É frequente suceder que um dos cônjuges manifeste vontade de vir a ficar com o imóvel na partilha futura, assumindo os encargos com o empréstimo bancário e, eventualmente, pagando ao outro uma quantia que ajustem entre eles — as tornas. E, nestes casos, faz sentido ser-lhe atribuída no divórcio a casa de morada de família até à escritura da partilha que antecipam rápida. Por este último motivo, muitas vezes não são ponderadas as condições em que é feita a atribuição da casa um deles: não preveem prazos máximos de duração, não preveem o pagamento de uma renda àquele que fica privado da casa, e não preveem que o beneficiário pagará sozinho os encargos com o imóvel.

Nem sempre, porém, a partilha se realiza no prazo previsto. E tal poderá suceder por um sem número de razões: o banco recusa a “transferência” do crédito, um dos ex-cônjuges muda de ideias ou, muito simplesmente, por inércia e comodismo daquele a quem o imóvel foi atribuído.
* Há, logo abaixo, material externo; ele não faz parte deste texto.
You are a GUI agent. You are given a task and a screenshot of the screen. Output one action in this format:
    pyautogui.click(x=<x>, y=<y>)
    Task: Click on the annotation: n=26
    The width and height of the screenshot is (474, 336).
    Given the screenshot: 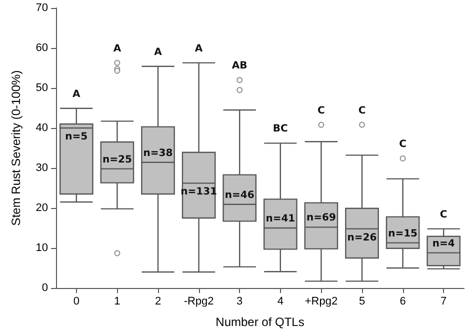 What is the action you would take?
    pyautogui.click(x=362, y=238)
Nestes casos, quando um dos ex-cônjuges se encontra privado da sua casa sem receber qualquer renda, e sem ter acordado um prazo máximo para a divisão dos bens, não terá alternativa senão recorrer ao tribunal para forçar a partilha, com os inerentes custos em tempo e dinheiro.

É notório que muitas destas situações — e prejuízos — poderiam ser evitadas com um aconselhamento jurídico prévio. Um acordo de atribuição que previsse prazos máximos de duração ou o pagamento de uma renda motivaria ambas as partes a procurarem ativamente soluções, evitando o eternizar da situação. Obter um aconselhamento, necessariamente breve e superficial, ao balcão da Conservatória de Registo Civil quando se vão “assinar os papéis do divórcio” não é suficiente quando estão em causa bens de centenas de milhares de euros e que, as mais das vezes, constituem o património mais valioso do casal.

A advocacia preventiva, nesta como em tantas outras matérias, é uma necessidade e não um luxo.


O autor escreve segundo o novo Acordo Ortográfico.